══ Materials provided ══

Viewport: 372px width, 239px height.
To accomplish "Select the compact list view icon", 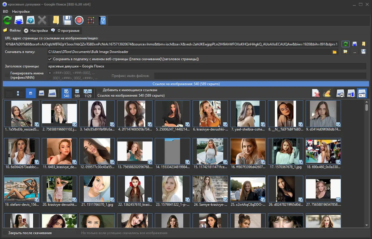I will pyautogui.click(x=9, y=93).
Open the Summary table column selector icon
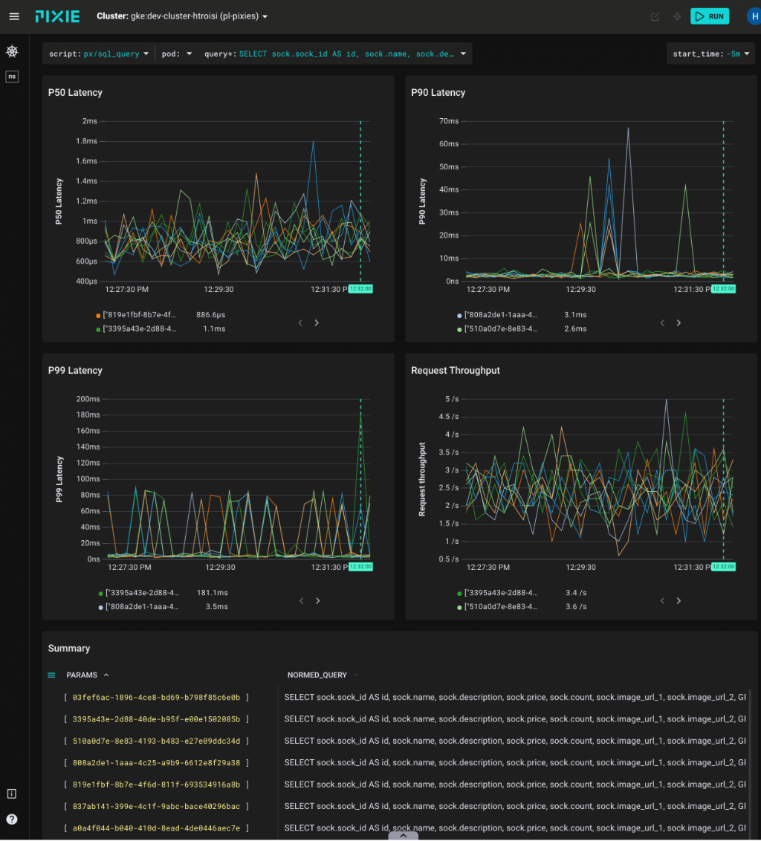The width and height of the screenshot is (761, 841). [x=51, y=675]
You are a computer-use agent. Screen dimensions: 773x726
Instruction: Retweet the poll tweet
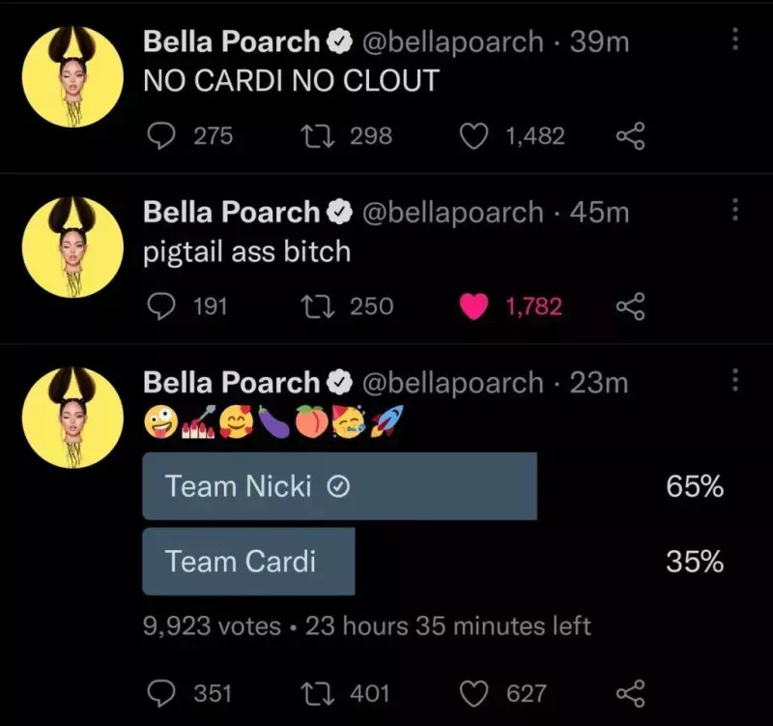(x=318, y=693)
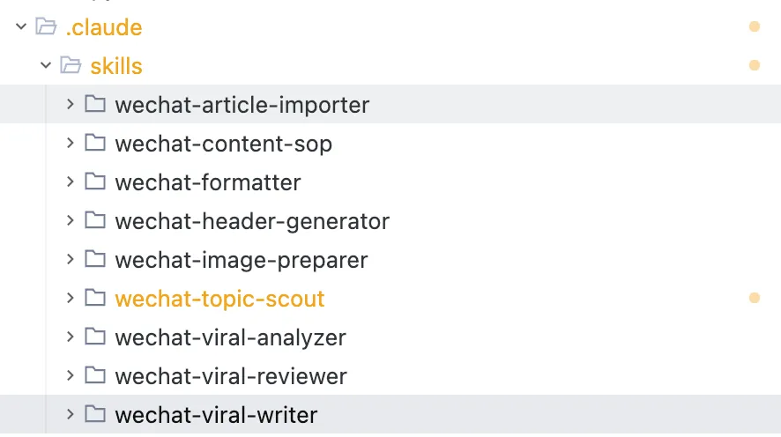The width and height of the screenshot is (781, 437).
Task: Expand the wechat-viral-analyzer chevron
Action: pos(71,337)
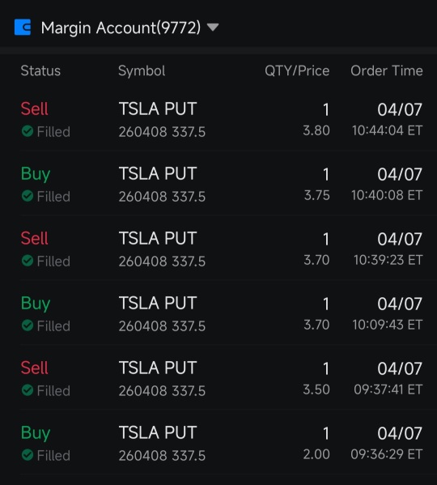The width and height of the screenshot is (437, 485).
Task: Click the filled checkmark on the 10:39:23 order
Action: click(28, 261)
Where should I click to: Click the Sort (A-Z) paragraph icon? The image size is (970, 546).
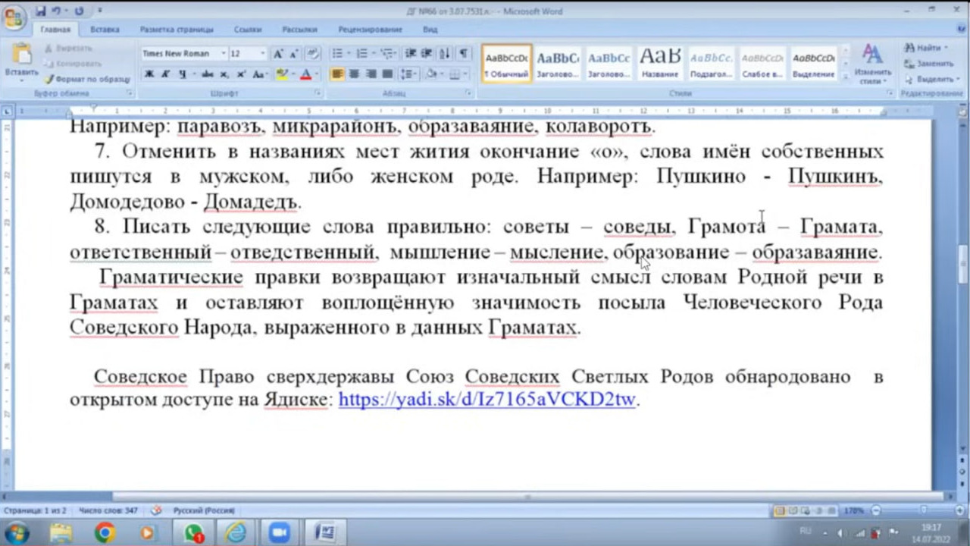pyautogui.click(x=445, y=54)
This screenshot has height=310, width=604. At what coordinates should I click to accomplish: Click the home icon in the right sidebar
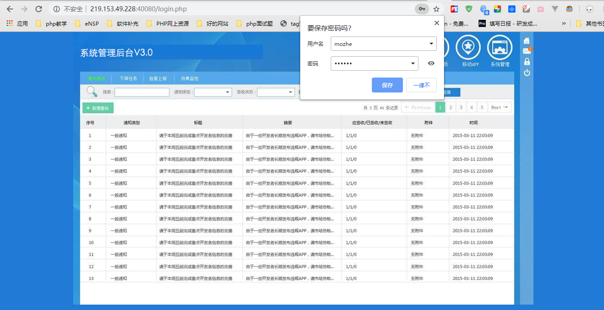(x=526, y=40)
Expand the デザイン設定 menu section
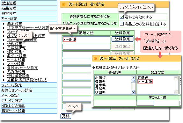Viewport: 183px width, 123px height. 12,101
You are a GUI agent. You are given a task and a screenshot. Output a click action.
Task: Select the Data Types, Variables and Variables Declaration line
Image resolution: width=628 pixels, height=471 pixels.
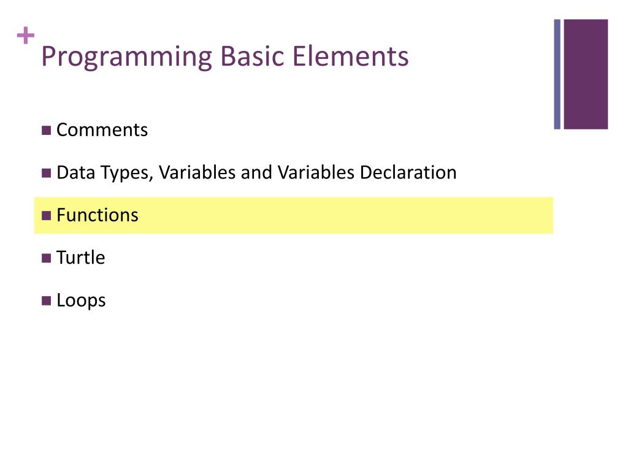coord(256,172)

═══

● Task instructions
In the records above, find the line containing "Open the Summary table column selector icon" and the line containing "You are a computer-use", then give both of them again word for word along with every line between. Omit any pictures.

● Answer to the problem
Open the Summary table column selector icon
The width and height of the screenshot is (761, 841). [x=51, y=675]
You are a computer-use agent. Screen dimensions: 773x726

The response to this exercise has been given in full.